The eyeUNIFYcore implements several service interfaces that are accessible via SOAP:
- Core interface
- Events interface
- Deployment interface
- Device interface
Additionally, it defines, but does not implement, these interfaces that should be implemented by other modules:
- EventsConsumer interface
- Executor interface
The eyeUNIFYcore module comes as an enterprise archive (“eyeUNIFYcore.ear”).
Each device must implement this interface. By doing so, all modules or devices can identify each other with the information exposed through the device service. This also enables the core to automatically attach and install devices.
Attached modules can be controlled through the core service. All functions of the core service operate on a consistent abstract data model which defines a small set of different types of entities: Sources (comprising any number of channels), sinks and streams. Sources (actually its channels) describe some type of data source. Sinks describe instances that can somehow process the data from these sources. Streams link channels and sinks together. Each stream represent a channel currently being processed by a sink.

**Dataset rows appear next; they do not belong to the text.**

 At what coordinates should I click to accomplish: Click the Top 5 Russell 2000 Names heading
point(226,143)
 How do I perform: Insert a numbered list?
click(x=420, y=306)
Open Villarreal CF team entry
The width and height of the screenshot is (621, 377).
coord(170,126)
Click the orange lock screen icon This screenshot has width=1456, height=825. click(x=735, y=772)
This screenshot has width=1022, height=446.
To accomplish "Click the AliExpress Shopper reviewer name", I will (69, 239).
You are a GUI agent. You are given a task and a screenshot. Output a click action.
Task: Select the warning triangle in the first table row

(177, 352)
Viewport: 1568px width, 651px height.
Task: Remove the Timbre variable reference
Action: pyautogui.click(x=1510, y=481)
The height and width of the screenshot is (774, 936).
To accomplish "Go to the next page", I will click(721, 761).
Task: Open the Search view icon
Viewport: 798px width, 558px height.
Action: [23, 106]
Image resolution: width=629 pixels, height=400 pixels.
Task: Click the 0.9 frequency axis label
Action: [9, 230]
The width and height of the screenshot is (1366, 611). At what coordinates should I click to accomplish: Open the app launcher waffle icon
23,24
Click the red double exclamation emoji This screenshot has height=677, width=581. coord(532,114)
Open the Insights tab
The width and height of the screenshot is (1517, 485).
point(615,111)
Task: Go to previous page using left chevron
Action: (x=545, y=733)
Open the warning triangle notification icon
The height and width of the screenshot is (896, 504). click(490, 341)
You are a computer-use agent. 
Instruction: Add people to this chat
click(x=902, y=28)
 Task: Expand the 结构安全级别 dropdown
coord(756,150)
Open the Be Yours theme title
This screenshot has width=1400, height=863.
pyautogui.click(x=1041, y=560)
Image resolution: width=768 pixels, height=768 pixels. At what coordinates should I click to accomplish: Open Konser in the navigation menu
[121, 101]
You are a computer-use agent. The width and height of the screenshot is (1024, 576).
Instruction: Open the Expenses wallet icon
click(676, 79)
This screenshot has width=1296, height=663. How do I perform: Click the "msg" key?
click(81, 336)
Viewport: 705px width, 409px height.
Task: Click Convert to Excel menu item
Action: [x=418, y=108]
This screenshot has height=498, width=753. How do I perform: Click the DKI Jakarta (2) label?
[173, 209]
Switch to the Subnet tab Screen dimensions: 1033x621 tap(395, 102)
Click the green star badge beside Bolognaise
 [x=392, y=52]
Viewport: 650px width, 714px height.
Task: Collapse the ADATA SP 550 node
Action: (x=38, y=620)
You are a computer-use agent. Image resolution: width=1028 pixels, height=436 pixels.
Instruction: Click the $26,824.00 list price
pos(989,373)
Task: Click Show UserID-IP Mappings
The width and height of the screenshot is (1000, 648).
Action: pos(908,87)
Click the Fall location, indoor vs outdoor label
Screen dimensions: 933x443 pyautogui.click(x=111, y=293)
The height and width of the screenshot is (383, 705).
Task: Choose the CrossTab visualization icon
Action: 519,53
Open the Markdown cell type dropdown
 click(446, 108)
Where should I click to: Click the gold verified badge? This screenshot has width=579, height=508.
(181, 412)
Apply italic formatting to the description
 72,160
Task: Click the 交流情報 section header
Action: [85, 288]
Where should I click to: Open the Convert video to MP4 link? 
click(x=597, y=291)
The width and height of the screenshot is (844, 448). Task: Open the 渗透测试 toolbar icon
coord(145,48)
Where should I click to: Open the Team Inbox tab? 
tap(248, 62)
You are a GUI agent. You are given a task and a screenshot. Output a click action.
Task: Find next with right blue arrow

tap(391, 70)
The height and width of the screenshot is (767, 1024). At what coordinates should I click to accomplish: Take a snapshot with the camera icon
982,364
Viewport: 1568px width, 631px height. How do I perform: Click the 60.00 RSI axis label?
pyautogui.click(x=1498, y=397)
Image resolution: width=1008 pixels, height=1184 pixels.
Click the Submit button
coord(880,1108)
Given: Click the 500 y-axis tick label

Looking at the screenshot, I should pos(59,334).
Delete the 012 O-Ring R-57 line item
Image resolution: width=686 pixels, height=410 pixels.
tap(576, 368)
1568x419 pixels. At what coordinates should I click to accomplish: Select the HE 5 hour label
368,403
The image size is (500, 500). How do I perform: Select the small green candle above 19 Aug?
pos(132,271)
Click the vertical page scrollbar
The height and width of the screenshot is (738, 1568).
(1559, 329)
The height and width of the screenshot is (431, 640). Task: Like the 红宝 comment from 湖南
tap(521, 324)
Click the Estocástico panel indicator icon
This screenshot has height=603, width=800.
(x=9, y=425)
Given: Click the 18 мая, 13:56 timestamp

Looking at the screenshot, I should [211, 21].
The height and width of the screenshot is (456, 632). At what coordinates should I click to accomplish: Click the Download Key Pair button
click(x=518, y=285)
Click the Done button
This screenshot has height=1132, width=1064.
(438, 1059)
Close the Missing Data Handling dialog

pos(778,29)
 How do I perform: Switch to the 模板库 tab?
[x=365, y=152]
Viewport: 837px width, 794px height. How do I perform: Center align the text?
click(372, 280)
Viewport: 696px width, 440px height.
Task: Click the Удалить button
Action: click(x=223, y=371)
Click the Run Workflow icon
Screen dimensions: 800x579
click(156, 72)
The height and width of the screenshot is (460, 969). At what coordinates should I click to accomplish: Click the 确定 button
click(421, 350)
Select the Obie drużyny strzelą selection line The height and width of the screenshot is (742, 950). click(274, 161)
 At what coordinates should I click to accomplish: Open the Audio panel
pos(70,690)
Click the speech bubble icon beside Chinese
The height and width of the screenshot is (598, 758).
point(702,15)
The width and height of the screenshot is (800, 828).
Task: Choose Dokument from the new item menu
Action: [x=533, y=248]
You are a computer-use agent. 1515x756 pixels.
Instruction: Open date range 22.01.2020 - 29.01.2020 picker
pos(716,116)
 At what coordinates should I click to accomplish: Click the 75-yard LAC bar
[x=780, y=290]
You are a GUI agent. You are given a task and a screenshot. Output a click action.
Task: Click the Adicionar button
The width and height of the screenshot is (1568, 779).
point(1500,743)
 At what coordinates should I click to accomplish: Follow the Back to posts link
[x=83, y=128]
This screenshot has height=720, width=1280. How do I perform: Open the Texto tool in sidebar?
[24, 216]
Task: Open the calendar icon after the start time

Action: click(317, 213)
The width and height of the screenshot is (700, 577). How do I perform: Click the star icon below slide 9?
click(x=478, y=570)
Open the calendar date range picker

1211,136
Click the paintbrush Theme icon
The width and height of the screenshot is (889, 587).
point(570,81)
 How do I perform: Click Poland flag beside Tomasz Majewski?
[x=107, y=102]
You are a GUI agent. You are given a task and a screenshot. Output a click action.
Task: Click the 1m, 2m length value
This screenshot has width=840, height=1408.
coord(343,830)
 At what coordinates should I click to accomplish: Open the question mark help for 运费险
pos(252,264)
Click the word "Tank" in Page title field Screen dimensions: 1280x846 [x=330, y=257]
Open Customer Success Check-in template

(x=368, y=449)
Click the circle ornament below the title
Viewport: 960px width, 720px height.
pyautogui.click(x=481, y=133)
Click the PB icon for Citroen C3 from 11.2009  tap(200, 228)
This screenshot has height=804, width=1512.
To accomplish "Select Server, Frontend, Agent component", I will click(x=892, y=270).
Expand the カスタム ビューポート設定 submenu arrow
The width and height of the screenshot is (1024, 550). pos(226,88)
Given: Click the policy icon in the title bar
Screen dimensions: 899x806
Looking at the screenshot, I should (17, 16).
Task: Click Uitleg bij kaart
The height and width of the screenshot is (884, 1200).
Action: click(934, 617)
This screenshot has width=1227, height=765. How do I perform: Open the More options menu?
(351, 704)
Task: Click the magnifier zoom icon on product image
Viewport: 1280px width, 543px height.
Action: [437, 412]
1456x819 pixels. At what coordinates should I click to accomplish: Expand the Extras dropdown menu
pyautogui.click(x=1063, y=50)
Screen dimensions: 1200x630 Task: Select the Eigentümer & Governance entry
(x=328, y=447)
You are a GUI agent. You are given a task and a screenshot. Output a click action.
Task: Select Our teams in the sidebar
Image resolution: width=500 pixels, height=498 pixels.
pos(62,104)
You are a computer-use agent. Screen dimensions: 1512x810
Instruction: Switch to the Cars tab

Some sinks are tightly coupled with other modules (e.g. an eyeUNIFYexec instance mapped to a sink entity) and others are completely virtual. But even though they are technically different, all sinks are handled in a consistent way. From a client’s point of view, a single physical video wall controller is used in the same way as a virtual video wall comprising many single displays, each driven by a small independent processing unit.
There are special channels as well. For example, an RTSP-channel (Real-Time Streaming Protocol) holds all necessary data to establish a connection to an RTSP network camera. Other available channel types are VNC- or capture input-channels (if you are running one of our video wall controllers)
The deployment service provides functionality to attach compatible devices to the eyeUNIFYcore. Compatible devices must at least implement the device interface. The device service exposes the data needed to automatically deploy the device. That means the device’s capabilities/services are mapped to the corresponding entities and become ready to use in an instant.
In a multi user system all relevant changes must be propagated to its users to create a consistent experience for all of them. To provide the best performance possible (in terms of latency and network usage) the events service sends push notifications about changes to its subscribers. No polling needed. To subscribe to the events service the subscriber must implement the “EventsConsumer” interface first.
To be able to receive events from the events service a subscriber needs to implement the “EventsConsumer” interface. The single “notify” operation of this interface will be called whenever a change happened in the system (e.g. when a window was resized/moved or when a new channel was created).
The executor interface describes a service for displaying channels on physical displays. For a description of this service see the eyeUNIFYexec documentation.